## What is needed:
Copy each entry as written.

[Records from a data collection]
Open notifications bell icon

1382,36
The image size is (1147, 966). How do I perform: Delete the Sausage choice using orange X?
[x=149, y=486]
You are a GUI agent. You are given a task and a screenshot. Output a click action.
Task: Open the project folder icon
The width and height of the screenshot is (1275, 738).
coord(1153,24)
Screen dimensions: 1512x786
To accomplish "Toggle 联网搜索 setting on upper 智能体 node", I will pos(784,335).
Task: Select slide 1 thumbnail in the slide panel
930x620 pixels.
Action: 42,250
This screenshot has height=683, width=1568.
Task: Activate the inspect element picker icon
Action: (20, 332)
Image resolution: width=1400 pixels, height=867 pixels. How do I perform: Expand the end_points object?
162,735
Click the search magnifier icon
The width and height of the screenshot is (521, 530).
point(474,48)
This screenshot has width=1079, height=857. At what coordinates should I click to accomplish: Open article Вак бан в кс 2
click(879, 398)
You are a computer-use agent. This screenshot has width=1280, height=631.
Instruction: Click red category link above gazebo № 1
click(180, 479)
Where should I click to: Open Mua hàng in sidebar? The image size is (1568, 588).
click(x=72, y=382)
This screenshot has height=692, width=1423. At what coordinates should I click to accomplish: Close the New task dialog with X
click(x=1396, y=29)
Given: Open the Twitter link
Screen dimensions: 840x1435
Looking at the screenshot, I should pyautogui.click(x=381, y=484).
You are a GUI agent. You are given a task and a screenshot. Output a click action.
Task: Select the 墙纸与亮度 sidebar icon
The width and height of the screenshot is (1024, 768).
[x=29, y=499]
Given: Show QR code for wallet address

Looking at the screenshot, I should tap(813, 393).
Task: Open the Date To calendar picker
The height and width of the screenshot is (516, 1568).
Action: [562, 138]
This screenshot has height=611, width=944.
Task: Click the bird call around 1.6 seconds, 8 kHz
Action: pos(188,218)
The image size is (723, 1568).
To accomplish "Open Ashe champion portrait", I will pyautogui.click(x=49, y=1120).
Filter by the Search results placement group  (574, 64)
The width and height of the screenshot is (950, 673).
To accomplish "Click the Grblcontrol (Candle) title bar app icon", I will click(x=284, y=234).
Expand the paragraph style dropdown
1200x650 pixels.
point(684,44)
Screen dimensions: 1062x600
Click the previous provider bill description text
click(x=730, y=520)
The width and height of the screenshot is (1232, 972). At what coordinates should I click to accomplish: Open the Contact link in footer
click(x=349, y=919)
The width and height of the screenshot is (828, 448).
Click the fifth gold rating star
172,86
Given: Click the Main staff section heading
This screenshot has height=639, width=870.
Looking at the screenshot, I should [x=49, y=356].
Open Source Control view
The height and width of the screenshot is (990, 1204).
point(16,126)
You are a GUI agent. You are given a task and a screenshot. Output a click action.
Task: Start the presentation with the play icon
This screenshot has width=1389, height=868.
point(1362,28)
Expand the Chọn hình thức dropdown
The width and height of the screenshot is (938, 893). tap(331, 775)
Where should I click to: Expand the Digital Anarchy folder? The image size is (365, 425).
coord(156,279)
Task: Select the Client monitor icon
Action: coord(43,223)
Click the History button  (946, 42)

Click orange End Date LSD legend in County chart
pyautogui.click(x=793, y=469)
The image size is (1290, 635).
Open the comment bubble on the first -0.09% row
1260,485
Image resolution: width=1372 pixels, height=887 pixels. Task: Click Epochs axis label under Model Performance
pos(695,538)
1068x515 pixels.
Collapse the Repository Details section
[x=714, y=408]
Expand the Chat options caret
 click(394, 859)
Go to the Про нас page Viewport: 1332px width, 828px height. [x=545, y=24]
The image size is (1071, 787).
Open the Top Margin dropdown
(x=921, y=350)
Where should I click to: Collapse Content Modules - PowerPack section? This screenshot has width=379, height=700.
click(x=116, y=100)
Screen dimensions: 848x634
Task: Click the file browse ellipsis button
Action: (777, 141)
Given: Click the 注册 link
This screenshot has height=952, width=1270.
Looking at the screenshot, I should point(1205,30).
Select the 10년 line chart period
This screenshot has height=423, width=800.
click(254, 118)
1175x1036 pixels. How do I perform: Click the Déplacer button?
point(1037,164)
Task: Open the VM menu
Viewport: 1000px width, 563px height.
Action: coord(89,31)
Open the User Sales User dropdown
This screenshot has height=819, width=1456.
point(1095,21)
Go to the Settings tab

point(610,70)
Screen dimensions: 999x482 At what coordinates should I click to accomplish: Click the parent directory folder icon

## Result of the exercise:
Open notifications bell icon

1382,36
The image size is (1147, 966). How do I perform: Delete the Sausage choice using orange X?
[x=149, y=486]
You are a GUI agent. You are given a task and a screenshot. Output a click action.
Task: Open the project folder icon
The width and height of the screenshot is (1275, 738).
coord(1153,24)
Screen dimensions: 1512x786
To accomplish "Toggle 联网搜索 setting on upper 智能体 node", I will pos(784,335).
Task: Select slide 1 thumbnail in the slide panel
930x620 pixels.
Action: 42,250
This screenshot has height=683, width=1568.
Task: Activate the inspect element picker icon
Action: (20, 332)
Image resolution: width=1400 pixels, height=867 pixels. How do I perform: Expand the end_points object?
162,735
Click the search magnifier icon
The width and height of the screenshot is (521, 530).
point(474,48)
This screenshot has width=1079, height=857. At what coordinates should I click to accomplish: Open article Вак бан в кс 2
click(879, 398)
You are a computer-use agent. This screenshot has width=1280, height=631.
Instruction: Click red category link above gazebo № 1
click(180, 479)
Where should I click to: Open Mua hàng in sidebar? The image size is (1568, 588).
click(x=72, y=382)
This screenshot has height=692, width=1423. At what coordinates should I click to accomplish: Close the New task dialog with X
click(x=1396, y=29)
Given: Open the Twitter link
Screen dimensions: 840x1435
Looking at the screenshot, I should pyautogui.click(x=381, y=484).
You are a GUI agent. You are given a task and a screenshot. Output a click action.
Task: Select the 墙纸与亮度 sidebar icon
The width and height of the screenshot is (1024, 768).
[x=29, y=499]
Given: Show QR code for wallet address

Looking at the screenshot, I should tap(813, 393).
Task: Open the Date To calendar picker
The height and width of the screenshot is (516, 1568).
Action: [562, 138]
This screenshot has height=611, width=944.
Task: Click the bird call around 1.6 seconds, 8 kHz
Action: pos(188,218)
The image size is (723, 1568).
To accomplish "Open Ashe champion portrait", I will pyautogui.click(x=49, y=1120).
Filter by the Search results placement group  (574, 64)
The width and height of the screenshot is (950, 673).
To accomplish "Click the Grblcontrol (Candle) title bar app icon", I will click(x=284, y=234).
Expand the paragraph style dropdown
1200x650 pixels.
point(684,44)
Screen dimensions: 1062x600
Click the previous provider bill description text
click(x=730, y=520)
The width and height of the screenshot is (1232, 972). At what coordinates should I click to accomplish: Open the Contact link in footer
click(x=349, y=919)
The width and height of the screenshot is (828, 448).
Click the fifth gold rating star
172,86
Given: Click the Main staff section heading
This screenshot has height=639, width=870.
Looking at the screenshot, I should [x=49, y=356].
Open Source Control view
The height and width of the screenshot is (990, 1204).
point(16,126)
You are a GUI agent. You are given a task and a screenshot. Output a click action.
Task: Start the presentation with the play icon
This screenshot has width=1389, height=868.
point(1362,28)
Expand the Chọn hình thức dropdown
The width and height of the screenshot is (938, 893). tap(331, 775)
Where should I click to: Expand the Digital Anarchy folder? The image size is (365, 425).
coord(156,279)
Task: Select the Client monitor icon
Action: coord(43,223)
Click the History button  (946, 42)

Click orange End Date LSD legend in County chart
pyautogui.click(x=793, y=469)
The image size is (1290, 635).
Open the comment bubble on the first -0.09% row
1260,485
Image resolution: width=1372 pixels, height=887 pixels. Task: Click Epochs axis label under Model Performance
pos(695,538)
1068x515 pixels.
Collapse the Repository Details section
[x=714, y=408]
Expand the Chat options caret
 click(394, 859)
Go to the Про нас page Viewport: 1332px width, 828px height. [x=545, y=24]
The image size is (1071, 787).
Open the Top Margin dropdown
(x=921, y=350)
Where should I click to: Collapse Content Modules - PowerPack section? This screenshot has width=379, height=700.
click(x=116, y=100)
Screen dimensions: 848x634
Task: Click the file browse ellipsis button
Action: (777, 141)
Given: Click the 注册 link
This screenshot has height=952, width=1270.
Looking at the screenshot, I should point(1205,30).
Select the 10년 line chart period
This screenshot has height=423, width=800.
click(254, 118)
1175x1036 pixels. How do I perform: Click the Déplacer button?
point(1037,164)
Task: Open the VM menu
Viewport: 1000px width, 563px height.
Action: coord(89,31)
Open the User Sales User dropdown
This screenshot has height=819, width=1456.
point(1095,21)
Go to the Settings tab

point(610,70)
Screen dimensions: 999x482 At what coordinates should I click to accomplish: Click the parent directory folder icon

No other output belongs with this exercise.